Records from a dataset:

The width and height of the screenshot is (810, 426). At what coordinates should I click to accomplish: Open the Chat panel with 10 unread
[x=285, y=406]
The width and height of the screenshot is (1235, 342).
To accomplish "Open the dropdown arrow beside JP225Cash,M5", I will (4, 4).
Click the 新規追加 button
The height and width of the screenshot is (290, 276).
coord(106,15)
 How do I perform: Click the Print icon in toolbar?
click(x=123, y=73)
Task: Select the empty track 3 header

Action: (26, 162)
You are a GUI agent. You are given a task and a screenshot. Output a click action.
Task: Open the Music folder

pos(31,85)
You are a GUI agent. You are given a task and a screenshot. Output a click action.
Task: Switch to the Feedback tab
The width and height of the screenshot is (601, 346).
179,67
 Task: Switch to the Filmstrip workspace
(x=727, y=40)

### Aim of the task
Pull out each line above that contains the word "screenshot". Only matches with the same case count.

### Problem solution
The width and height of the screenshot is (810, 426). At what coordinates should I click to accomplish: Open the Chat panel with 10 unread
The width and height of the screenshot is (1235, 342).
The height and width of the screenshot is (290, 276).
You are a GUI agent. You are given a task and a screenshot. Output a click action.
You are a GUI agent. You are given a task and a screenshot. Output a click action.
The width and height of the screenshot is (601, 346).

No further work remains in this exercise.